I want to get Harley hats for my doggies!


----------



## PeggyK (Apr 16, 2005)

Baseball??????????? Our house is strictly football!!!! OK-I do have soft spot in my heart for the Mets.


----------



## Jazz & Jules (Feb 25, 2007)

This close enough? (You know how Jasmine loves to show off her wardrobe!)


----------



## Ninde'Gold (Oct 21, 2006)

I don't think I could ever get Tucker to wear anything.... he runs away from everything...haha.


----------



## Rob's GRs (Feb 25, 2007)

Ok I finally got a picture of Liam wearing one.

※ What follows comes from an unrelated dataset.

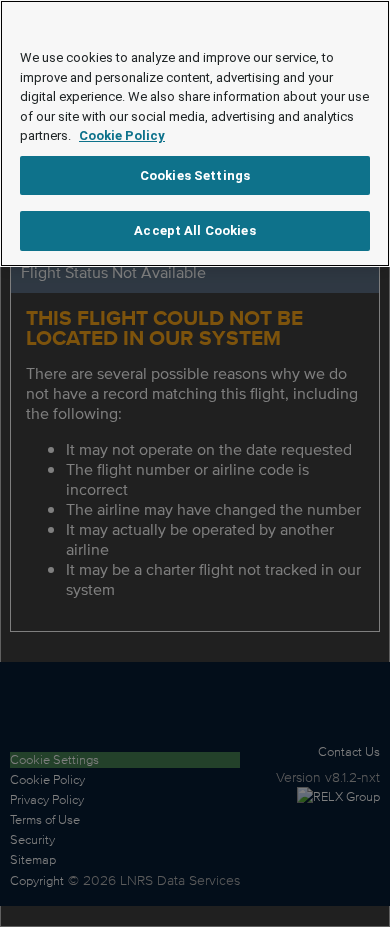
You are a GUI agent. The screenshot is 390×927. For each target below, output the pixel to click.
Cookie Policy (122, 135)
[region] (195, 133)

You guys are right, this was not easy to get.....:bowl: :bowl:


----------



## mblondetoo (Jan 9, 2006)

Tabitha hates wearing stuff but at least put up with it.


----------



## Katiesmommy (Sep 10, 2006)

oh my gosh - these pics are tooo funny -


----------



## Banner (Jan 25, 2006)

Keep them in line or Ripley will have to crack down.


----------



## Angela Mina (Feb 25, 2007)

Here's one of Goldy!


----------



## GoldenShamus (Feb 26, 2007)

I don't think I have any b/c getting Shamus to wear a cap is downright impossible!! LOL

But, I love all of your pics, they are great!!


----------



## MrsMonk (Feb 25, 2007)

How about a theme park hat?
Or maybe a doo rag?


----------



## RickGibbs (Dec 16, 2005)




----------



## Angel_Kody (Feb 27, 2007)

Not really a baseball hat but here's Jester last halloween in his Harley "Bad to the Bone" costume!


----------



## justmejanis (Feb 25, 2007)

Your pictures are all just great. Mary, you kill me with that Sunny girl. How you get her to sit for those pictures is beyond me. This has been a very fun thread!


----------



## goldengirls&boys (Mar 4, 2007)

Oh those are all so cute!!!!


----------



## Brinkleysmom (Dec 17, 2005)

Hey Rob, I missed this the first time around; but here are a few of Brinks, wearing her hats.


----------



## boyd114 (Mar 7, 2007)

not a baseball hat but still a hat!


----------



## Carsonsdaddy (Nov 1, 2006)

It's not a hat per se....but it's on his head...


----------



## kmgrady (Jan 7, 2007)

*A little sleepy*

He never even knew we took his picture.


----------